Cost reality (family of 4, 5 days)

CategoryAmount
Round-trip flights US East Coast → Naples (4 tickets)$2,800–$4,500
Hotel in Praiano, 5 nights$700–$1,100
Rental car (small, with insurance)$250–$350
Ferry passes for the family$150–$200
Capri day-trip + private boat$200–$300
Food: 3 meals/day × 4 × 5 days$400–$700
Travel insurance$90–$180
Total$4,600–$7,300

Compare to a Capri-only week at a similar hotel tier: $8,000+. The Praiano base + ferries is the value play.

What to skip

SkipWhy
Staying in PositanoBeautiful but parking is misery, prices are 2x, and walking the stairs with luggage is a punishment
Driving SS163 in the middle of the dayJust don’t
Buying souvenirs in Amalfi townAll overpriced; the SS163 inland villages are better
The Blue Grotto on Capri$50/family for a 60-second boat trip into a cave.
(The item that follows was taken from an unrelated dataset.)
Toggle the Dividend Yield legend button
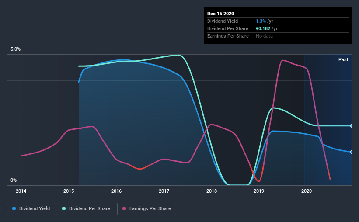This screenshot has width=359, height=222. pos(31,209)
Famous for being famous. Skip.

When to go

MonthVerdict
April–MayBest — warm enough to swim, smaller crowds, ferries running
Early SeptemberSame — water is still warm, prices drop 25% from August
JuneCrowded but tolerable, sea is warming
July–AugustPeak prices, peak crowds, 90°F+. Roads at standstill all day.
OctoberSome hotels close, ferries reduced, but quiet and atmospheric

Travel insurance + practical bits

Family travel insurance for a 5-day Italy trip: ~$90–180 for a family of 4. SafetyWing for multi-country trips; Allianz or IMG for single-country.

The full road trip plan

This Amalfi advice is one drive of seven in our Europe Road Trip Planner — the others (Algarve, Plitvice, NC500 Scotland, Maloja Pass, Dolomites, Tre Cime) are easier with kids than Amalfi. If you’re picking ONE drive for a first family road-trip-Europe, we’d send you to the Algarve over Amalfi. There’s also a free 7-drive overview on the site.


Prices verified May 2026. Verify before booking. Amalfi prices change fast — book hotels 90+ days out for May/June/September.